Из дома ее окликнул отец, и она вздрогнула.

«Я становлюсь слишком нервной. Дергаюсь непонятно от чего весь вечер».

Среди облаков, стремительно мчавшихся по ночному небу, проглянула луна, которая сегодня была совсем не похожа на кошачий глаз, скорее – на желтый бутон цветка кубышки, который они в детстве ошибочно звали кувшинкой: с темными прожилками, бегущими от основания бутона к верхушкам крепко сложенных толстых лепестков. Ксении показалось, что за кустами на склоне скользнула какая-то тень, но она убедила себя, что это лишь игра ее воображения.

Все же, возвращаясь домой, она дважды обернулась, чтобы удостовериться, что все спокойно и тихо. Чувство тревоги так и не отпустило ее, и на крыльце она негромко позвала, непонятно почему испугавшись звука собственного голоса:

– Эй, есть здесь кто-нибудь?

В доме негромко мяукнул кот, а следом отец удивленно спросил:

– Что там, Ксеня?

– Ничего, – поколебавшись, ответила она. – Показалось, наверное.

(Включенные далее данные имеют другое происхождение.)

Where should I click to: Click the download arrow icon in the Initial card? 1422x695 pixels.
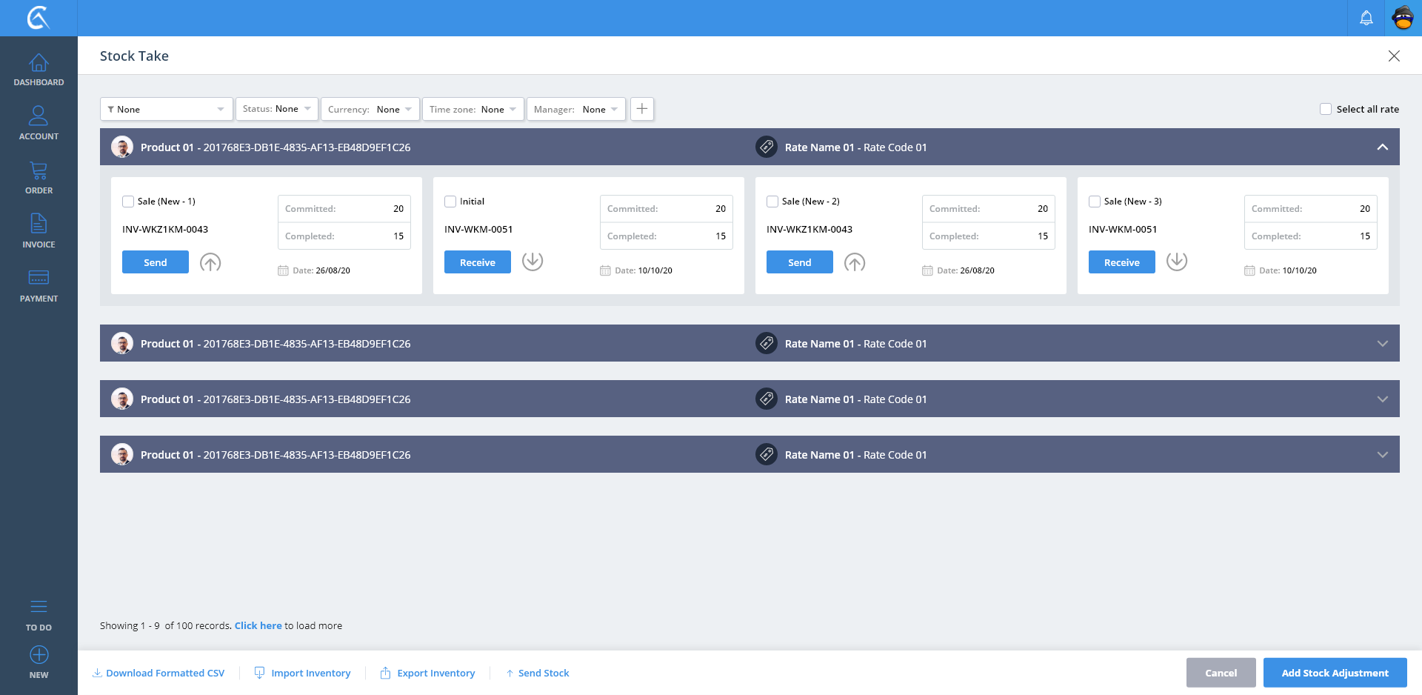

Ксения плотно закрыла за собой дверь. Спустя минуту из кустов на склоне холма поднялся человек и застыл, внимательно изучая дом, в котором скрылась девушка.

Макар допоздна читал книгу, пока наконец не почувствовал, что засыпает. Он выключил ночник, уронил голову на подушку и почти сразу услышал звук, донесшийся непонятно откуда. Сев на кровати, Илюшин прислушался, но вокруг было тихо.

Он все-таки встал, подошел к окну, осторожно отодвинул штору, быстро оглядел улицу. Никого. Сытая луна висела низко над темными домами, и по отсутствию отблесков Макар видел, что и в гостинице Эльвиры Леоновны никто не полуночничает. Он бросил взгляд на часы – стрелки показывали начало второго.